07/01/11
Il Foglio
Nel fine settimana, Goldman Sachs ha versato mezzo milione di dollari nelle casse di Facebook. La banca d’affari si è anche impegnata a raccogliere un miliardo e mezzo di dollari fra gli investitori privati per sostenere lo sviluppo del suo nuovo cliente. Questa notizia ha gonfiato il valore del social network, che oggi tocca i cinquanta miliardi di dollari una cifra alta anche per la Silicon Valley, che pure ha vissuto stagioni di grande euforia negli anni passati. Il New York Times ha giustificato l’interesse di Goldman Sachs per Facebook facendo ricorso alla "tradizione". La banca è legata ai successi più clamorosi dell’economia americana, non dovrebbe sorprendere che ora decida di puntare su Mark Zuckerberg, uno capace di diventare miliardario molto prima di compiere trent’anni. Ma ieri il New York Times ha lanciato un’altra notizia interessante. Una divisione di Goldman Sachs che gestisce fondi pensione e altri clienti delicati, Goldman Sachs Capital Partners, avrebbe negato il sostegno all’operazione. Lo status di Facebook - che non è in Borsa - permette al gruppo di mantenere il riserbo sui bilanci. Quei dati non hanno convinto tutti a Goldman Sachs.

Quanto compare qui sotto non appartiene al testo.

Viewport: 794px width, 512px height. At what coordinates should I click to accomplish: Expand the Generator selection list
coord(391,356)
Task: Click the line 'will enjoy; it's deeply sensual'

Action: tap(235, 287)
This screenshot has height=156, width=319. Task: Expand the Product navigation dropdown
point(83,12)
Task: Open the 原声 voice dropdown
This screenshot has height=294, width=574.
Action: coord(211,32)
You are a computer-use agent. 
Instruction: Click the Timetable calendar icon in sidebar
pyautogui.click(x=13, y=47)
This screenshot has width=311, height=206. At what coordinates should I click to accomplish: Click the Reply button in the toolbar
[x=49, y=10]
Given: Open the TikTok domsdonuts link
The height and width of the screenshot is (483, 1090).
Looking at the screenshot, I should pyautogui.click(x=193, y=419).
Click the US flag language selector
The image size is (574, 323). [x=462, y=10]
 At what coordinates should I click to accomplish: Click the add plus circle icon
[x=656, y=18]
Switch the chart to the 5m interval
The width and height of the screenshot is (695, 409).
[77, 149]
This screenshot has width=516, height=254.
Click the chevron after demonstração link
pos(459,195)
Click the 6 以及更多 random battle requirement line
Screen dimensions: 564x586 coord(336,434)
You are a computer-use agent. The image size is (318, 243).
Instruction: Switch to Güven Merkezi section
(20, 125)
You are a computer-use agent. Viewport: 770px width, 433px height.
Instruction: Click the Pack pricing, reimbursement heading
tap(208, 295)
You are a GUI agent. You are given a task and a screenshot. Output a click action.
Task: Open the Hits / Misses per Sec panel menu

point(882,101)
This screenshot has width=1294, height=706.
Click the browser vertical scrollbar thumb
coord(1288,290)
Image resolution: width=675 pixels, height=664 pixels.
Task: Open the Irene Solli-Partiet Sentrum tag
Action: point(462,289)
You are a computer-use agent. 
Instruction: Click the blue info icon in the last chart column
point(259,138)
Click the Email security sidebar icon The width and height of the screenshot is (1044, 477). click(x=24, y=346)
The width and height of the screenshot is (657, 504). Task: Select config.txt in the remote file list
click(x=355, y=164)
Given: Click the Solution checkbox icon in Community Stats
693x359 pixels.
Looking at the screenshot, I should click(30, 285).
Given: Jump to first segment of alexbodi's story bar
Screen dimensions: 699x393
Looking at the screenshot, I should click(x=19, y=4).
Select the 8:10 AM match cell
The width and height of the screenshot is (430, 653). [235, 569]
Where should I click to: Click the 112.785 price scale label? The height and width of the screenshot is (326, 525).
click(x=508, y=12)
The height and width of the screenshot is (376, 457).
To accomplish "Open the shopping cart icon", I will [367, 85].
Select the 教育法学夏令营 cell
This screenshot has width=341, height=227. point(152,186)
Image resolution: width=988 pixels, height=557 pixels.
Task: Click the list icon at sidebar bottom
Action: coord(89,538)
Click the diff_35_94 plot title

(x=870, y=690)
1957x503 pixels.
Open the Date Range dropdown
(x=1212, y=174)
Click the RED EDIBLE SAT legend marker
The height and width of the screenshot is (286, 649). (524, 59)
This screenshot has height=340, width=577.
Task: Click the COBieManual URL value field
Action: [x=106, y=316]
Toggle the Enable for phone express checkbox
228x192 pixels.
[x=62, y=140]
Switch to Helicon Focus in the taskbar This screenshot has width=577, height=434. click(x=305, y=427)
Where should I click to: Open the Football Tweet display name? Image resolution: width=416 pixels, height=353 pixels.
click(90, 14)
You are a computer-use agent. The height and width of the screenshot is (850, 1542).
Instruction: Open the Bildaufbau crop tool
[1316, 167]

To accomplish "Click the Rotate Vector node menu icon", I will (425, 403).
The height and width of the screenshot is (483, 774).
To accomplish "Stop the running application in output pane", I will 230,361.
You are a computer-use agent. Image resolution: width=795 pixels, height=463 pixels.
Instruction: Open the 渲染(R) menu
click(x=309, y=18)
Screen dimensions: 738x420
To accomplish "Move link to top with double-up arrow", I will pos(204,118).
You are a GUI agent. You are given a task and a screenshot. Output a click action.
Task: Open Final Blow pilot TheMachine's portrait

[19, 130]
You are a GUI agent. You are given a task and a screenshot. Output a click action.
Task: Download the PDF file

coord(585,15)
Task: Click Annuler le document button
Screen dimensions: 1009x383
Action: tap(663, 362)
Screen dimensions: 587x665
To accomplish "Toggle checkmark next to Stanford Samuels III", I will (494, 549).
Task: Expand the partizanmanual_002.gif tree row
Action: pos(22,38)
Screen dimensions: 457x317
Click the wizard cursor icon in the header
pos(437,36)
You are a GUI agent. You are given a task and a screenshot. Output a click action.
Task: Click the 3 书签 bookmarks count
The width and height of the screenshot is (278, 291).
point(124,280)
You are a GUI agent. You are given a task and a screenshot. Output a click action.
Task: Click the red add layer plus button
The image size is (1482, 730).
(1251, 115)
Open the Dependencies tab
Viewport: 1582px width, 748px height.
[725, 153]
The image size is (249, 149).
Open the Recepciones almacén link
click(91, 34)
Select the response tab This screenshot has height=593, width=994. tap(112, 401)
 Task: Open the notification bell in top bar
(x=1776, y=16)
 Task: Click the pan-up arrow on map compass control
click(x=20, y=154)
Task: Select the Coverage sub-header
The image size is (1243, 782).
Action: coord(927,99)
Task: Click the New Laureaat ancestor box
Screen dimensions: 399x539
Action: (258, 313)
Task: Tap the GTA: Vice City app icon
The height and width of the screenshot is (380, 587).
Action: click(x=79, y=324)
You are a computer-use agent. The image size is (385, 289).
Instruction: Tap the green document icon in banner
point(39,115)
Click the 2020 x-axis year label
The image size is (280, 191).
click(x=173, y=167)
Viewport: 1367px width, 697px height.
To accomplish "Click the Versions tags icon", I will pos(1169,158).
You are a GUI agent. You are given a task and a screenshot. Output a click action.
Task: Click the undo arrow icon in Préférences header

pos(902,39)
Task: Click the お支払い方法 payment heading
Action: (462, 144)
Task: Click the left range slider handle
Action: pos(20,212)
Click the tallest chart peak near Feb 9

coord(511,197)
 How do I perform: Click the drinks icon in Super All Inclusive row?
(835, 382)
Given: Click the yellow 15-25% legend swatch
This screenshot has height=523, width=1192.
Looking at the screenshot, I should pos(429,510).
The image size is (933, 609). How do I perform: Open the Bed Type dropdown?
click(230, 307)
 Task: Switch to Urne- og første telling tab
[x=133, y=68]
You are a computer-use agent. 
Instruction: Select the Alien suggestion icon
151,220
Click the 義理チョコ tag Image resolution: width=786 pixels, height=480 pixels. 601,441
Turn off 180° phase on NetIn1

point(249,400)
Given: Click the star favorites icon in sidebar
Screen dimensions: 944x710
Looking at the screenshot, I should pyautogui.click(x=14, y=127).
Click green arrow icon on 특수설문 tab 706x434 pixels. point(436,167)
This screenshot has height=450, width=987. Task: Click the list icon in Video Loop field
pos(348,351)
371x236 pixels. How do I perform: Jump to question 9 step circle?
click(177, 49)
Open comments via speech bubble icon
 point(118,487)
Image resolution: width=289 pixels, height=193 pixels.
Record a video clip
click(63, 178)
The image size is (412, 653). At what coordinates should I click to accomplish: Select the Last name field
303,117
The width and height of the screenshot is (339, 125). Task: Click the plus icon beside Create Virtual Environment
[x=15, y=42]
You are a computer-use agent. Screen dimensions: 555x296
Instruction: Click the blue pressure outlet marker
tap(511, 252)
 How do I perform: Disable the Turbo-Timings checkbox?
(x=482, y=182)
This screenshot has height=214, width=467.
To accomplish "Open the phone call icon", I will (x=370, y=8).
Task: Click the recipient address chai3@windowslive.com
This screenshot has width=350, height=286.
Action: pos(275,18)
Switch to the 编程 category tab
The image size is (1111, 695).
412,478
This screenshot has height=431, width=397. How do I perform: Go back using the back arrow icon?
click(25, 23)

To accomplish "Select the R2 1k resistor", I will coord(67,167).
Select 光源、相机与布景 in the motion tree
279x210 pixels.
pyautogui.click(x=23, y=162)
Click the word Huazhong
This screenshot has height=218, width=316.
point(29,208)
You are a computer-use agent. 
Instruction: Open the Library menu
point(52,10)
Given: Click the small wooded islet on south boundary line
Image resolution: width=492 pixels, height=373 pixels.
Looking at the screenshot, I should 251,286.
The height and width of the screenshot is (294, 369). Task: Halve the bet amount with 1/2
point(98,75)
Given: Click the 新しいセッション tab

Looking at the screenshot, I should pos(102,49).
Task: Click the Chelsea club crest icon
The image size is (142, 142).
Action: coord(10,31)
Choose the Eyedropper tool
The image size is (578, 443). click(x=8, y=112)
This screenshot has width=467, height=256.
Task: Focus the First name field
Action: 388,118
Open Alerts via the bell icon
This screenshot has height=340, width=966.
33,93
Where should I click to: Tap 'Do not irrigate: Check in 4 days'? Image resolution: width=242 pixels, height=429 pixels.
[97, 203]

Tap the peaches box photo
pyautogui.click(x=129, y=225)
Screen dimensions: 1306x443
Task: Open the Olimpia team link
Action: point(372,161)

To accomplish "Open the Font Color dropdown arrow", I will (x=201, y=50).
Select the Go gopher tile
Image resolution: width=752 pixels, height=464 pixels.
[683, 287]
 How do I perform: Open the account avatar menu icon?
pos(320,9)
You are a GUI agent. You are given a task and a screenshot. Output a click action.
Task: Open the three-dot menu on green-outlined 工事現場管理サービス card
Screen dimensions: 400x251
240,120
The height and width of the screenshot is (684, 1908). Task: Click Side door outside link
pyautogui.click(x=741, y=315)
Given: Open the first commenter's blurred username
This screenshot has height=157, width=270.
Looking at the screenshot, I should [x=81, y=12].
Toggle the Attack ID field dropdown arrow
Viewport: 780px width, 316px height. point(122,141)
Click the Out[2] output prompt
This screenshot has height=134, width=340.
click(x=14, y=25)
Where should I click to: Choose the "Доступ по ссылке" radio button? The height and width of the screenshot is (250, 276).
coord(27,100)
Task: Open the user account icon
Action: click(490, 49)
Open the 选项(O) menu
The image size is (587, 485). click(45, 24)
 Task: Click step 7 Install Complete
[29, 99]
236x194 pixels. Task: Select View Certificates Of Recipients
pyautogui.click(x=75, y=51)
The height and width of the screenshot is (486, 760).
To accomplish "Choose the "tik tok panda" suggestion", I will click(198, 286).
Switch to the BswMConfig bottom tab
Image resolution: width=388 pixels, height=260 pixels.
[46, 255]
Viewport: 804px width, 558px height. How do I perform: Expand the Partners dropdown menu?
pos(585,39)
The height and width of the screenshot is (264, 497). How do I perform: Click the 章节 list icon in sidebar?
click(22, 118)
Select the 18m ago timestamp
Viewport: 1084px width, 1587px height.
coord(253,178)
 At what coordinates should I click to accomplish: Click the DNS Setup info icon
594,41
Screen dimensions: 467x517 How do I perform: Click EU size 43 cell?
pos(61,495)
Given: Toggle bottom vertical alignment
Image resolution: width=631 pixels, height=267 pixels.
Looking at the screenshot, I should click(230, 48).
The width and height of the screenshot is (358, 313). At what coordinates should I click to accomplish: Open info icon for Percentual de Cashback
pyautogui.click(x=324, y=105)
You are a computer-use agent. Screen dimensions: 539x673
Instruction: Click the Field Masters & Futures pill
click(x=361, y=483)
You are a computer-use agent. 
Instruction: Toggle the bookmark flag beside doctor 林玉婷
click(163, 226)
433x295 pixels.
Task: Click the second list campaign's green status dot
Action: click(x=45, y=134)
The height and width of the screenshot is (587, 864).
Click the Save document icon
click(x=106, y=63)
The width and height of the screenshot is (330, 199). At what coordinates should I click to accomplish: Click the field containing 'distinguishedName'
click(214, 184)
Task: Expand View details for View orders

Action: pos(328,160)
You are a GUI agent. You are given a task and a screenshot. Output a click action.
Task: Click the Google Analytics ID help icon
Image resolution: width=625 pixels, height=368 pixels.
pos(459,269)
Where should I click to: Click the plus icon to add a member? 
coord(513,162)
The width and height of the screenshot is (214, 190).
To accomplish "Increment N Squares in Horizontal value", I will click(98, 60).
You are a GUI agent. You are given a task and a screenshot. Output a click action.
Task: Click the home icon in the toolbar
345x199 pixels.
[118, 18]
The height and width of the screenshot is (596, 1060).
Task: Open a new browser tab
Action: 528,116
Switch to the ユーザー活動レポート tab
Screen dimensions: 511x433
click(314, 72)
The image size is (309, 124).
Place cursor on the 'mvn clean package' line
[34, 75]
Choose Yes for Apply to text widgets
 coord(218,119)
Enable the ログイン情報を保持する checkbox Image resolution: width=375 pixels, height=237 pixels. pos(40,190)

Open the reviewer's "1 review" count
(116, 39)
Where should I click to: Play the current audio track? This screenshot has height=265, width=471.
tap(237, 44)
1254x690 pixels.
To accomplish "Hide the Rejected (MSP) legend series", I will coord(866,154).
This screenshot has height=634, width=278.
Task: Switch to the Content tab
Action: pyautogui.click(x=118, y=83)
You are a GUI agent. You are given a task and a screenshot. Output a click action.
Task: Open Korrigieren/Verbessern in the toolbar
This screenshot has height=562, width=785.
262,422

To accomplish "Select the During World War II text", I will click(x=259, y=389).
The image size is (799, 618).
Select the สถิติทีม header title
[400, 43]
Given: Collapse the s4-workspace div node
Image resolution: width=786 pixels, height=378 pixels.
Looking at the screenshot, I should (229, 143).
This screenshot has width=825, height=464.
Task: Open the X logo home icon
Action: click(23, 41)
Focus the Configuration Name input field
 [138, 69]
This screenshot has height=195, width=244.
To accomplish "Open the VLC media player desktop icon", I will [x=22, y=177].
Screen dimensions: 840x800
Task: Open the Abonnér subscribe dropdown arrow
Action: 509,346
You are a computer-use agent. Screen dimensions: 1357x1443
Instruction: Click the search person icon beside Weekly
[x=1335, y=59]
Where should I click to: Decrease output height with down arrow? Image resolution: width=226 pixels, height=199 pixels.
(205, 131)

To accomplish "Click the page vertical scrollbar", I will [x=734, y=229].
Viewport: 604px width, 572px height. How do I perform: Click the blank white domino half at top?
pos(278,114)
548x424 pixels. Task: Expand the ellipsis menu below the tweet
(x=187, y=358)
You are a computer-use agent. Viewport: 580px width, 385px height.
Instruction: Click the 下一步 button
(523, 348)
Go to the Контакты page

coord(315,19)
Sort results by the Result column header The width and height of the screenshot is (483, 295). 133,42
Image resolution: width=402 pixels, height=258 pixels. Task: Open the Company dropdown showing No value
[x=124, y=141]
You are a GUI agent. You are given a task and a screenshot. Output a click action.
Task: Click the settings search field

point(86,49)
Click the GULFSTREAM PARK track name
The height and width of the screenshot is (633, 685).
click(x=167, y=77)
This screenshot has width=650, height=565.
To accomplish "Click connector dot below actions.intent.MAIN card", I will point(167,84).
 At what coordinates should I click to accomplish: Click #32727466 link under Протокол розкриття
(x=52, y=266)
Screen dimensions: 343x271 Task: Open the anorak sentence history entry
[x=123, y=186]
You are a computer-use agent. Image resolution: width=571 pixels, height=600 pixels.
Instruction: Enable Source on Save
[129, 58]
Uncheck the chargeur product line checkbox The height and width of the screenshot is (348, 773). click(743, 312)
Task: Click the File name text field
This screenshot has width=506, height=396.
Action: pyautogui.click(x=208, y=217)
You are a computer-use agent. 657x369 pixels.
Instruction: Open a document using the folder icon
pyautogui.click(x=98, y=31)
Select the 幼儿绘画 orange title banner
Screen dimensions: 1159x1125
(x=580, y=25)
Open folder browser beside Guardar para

Gli Stati Uniti hanno già sperimentato gli effetti di una bolla sui titoli ad alto contenuto tecnologico. Anche per questo, la Sec pare decisa a mettere sotto esame i termini dell’accordo. La crisi finanziaria scoppiata nel 2008 ha fornito una lezione formidabile: non c’è niente al mondo come l’economia reale. Molti lo hanno già dimenticato, e i privati decisi a investire sul social network di Zuckerberg sono così tanti che Goldman Sachs ha deciso di chiudere l’offerta.